▶ TASK INSTRUCTIONS:
Starting at the line that contains "Task: Click システムスクリーンセーバー button", repeat each line exactly until the records end, keeping both the first and the last.
RECORDS FOR THIS TASK Block Start
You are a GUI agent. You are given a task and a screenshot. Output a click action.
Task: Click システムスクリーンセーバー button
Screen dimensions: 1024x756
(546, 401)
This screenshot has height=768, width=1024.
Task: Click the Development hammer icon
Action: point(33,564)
RECORDS FOR THIS TASK Block End
▶ RESULT:
Task: Click システムスクリーンセーバー button
Screen dimensions: 1024x756
(546, 401)
This screenshot has height=768, width=1024.
Task: Click the Development hammer icon
Action: point(33,564)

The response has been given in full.